Material for the task —
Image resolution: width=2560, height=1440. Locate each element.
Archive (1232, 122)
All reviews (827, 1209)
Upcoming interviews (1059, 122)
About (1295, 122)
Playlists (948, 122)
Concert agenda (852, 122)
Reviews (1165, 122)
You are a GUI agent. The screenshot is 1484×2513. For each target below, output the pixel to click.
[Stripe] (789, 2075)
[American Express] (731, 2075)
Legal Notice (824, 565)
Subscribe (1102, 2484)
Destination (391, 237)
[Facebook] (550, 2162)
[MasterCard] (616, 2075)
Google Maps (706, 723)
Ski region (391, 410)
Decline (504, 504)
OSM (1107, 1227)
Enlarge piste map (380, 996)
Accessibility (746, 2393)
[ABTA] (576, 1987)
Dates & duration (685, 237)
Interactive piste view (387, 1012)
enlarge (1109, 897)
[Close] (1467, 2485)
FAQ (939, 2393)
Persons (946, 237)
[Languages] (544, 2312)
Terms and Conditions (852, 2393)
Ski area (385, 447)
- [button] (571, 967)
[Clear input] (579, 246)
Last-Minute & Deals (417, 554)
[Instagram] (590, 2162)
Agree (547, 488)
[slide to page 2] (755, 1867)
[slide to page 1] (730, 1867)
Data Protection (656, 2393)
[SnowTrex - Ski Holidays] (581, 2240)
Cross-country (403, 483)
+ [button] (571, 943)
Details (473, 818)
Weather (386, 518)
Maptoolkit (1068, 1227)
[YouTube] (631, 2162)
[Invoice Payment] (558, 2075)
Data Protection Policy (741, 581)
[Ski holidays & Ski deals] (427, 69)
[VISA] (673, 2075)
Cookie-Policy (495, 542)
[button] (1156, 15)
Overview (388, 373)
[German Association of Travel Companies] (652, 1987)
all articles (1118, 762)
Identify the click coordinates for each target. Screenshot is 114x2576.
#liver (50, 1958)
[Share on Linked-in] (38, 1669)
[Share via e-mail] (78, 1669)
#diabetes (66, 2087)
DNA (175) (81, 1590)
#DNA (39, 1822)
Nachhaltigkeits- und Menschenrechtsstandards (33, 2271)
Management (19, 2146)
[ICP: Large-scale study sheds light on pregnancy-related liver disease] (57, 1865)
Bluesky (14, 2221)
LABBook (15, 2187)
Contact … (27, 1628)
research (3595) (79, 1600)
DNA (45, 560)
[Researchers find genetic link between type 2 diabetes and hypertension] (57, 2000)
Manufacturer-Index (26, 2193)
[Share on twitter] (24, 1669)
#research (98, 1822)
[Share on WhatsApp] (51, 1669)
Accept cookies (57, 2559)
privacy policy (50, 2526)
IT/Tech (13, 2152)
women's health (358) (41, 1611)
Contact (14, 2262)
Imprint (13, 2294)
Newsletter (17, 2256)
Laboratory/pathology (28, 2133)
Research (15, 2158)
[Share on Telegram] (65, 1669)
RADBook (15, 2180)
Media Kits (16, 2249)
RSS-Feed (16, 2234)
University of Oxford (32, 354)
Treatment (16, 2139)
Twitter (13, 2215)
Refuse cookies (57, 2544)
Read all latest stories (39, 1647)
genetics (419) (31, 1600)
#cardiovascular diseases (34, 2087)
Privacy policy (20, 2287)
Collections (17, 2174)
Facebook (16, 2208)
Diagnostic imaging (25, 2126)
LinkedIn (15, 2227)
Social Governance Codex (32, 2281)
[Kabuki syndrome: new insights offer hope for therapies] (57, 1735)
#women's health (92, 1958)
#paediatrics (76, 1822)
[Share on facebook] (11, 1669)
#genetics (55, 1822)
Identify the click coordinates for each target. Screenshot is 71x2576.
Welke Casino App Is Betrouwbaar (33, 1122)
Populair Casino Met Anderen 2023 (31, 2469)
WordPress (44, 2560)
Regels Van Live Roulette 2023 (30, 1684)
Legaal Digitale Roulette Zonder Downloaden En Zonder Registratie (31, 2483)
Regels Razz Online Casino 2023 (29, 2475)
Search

Action item —
Retype the data exactly.

Output for this task —
Image resolution: width=2560, height=1440. Locate each element.
Archive (1232, 122)
All reviews (827, 1209)
Upcoming interviews (1059, 122)
About (1295, 122)
Playlists (948, 122)
Concert agenda (852, 122)
Reviews (1165, 122)
You are a GUI agent. The screenshot is 1484×2513. For each target below, output the pixel to click.
[Stripe] (789, 2075)
[American Express] (731, 2075)
Legal Notice (824, 565)
Subscribe (1102, 2484)
Destination (391, 237)
[Facebook] (550, 2162)
[MasterCard] (616, 2075)
Google Maps (706, 723)
Ski region (391, 410)
Decline (504, 504)
OSM (1107, 1227)
Enlarge piste map (380, 996)
Accessibility (746, 2393)
[ABTA] (576, 1987)
Dates & duration (685, 237)
Interactive piste view (387, 1012)
enlarge (1109, 897)
[Close] (1467, 2485)
FAQ (939, 2393)
Persons (946, 237)
[Languages] (544, 2312)
Terms and Conditions (852, 2393)
Ski area (385, 447)
- [button] (571, 967)
[Clear input] (579, 246)
Last-Minute & Deals (417, 554)
[Instagram] (590, 2162)
Agree (547, 488)
[slide to page 2] (755, 1867)
[slide to page 1] (730, 1867)
Data Protection (656, 2393)
[SnowTrex - Ski Holidays] (581, 2240)
Cross-country (403, 483)
+ [button] (571, 943)
Details (473, 818)
Weather (386, 518)
Maptoolkit (1068, 1227)
[YouTube] (631, 2162)
[Invoice Payment] (558, 2075)
Data Protection Policy (741, 581)
[Ski holidays & Ski deals] (427, 69)
[VISA] (673, 2075)
Cookie-Policy (495, 542)
[button] (1156, 15)
Overview (388, 373)
[German Association of Travel Companies] (652, 1987)
all articles (1118, 762)
Identify the click coordinates for each target. Screenshot is 114x2576.
#liver (50, 1958)
[Share on Linked-in] (38, 1669)
[Share via e-mail] (78, 1669)
#diabetes (66, 2087)
DNA (175) (81, 1590)
#DNA (39, 1822)
Nachhaltigkeits- und Menschenrechtsstandards (33, 2271)
Management (19, 2146)
[ICP: Large-scale study sheds light on pregnancy-related liver disease] (57, 1865)
Bluesky (14, 2221)
LABBook (15, 2187)
Contact … (27, 1628)
research (3595) (79, 1600)
DNA (45, 560)
[Researchers find genetic link between type 2 diabetes and hypertension] (57, 2000)
Manufacturer-Index (26, 2193)
[Share on twitter] (24, 1669)
#research (98, 1822)
[Share on WhatsApp] (51, 1669)
Accept cookies (57, 2559)
privacy policy (50, 2526)
IT/Tech (13, 2152)
women's health (358) (41, 1611)
Contact (14, 2262)
Imprint (13, 2294)
Newsletter (17, 2256)
Laboratory/pathology (28, 2133)
Research (15, 2158)
[Share on Telegram] (65, 1669)
RADBook (15, 2180)
Media Kits (16, 2249)
RSS-Feed (16, 2234)
University of Oxford (32, 354)
Treatment (16, 2139)
Twitter (13, 2215)
Refuse cookies (57, 2544)
Read all latest stories (39, 1647)
genetics (419) (31, 1600)
#cardiovascular diseases (34, 2087)
Privacy policy (20, 2287)
Collections (17, 2174)
Facebook (16, 2208)
Diagnostic imaging (25, 2126)
LinkedIn (15, 2227)
Social Governance Codex (32, 2281)
[Kabuki syndrome: new insights offer hope for therapies] (57, 1735)
#women's health (92, 1958)
#paediatrics (76, 1822)
[Share on facebook] (11, 1669)
#genetics (55, 1822)
Identify the click coordinates for each target. Screenshot is 71x2576.
Welke Casino App Is Betrouwbaar (33, 1122)
Populair Casino Met Anderen 2023 (31, 2469)
WordPress (44, 2560)
Regels Van Live Roulette 2023 (30, 1684)
Legaal Digitale Roulette Zonder Downloaden En Zonder Registratie (31, 2483)
Regels Razz Online Casino 2023 (29, 2475)
Search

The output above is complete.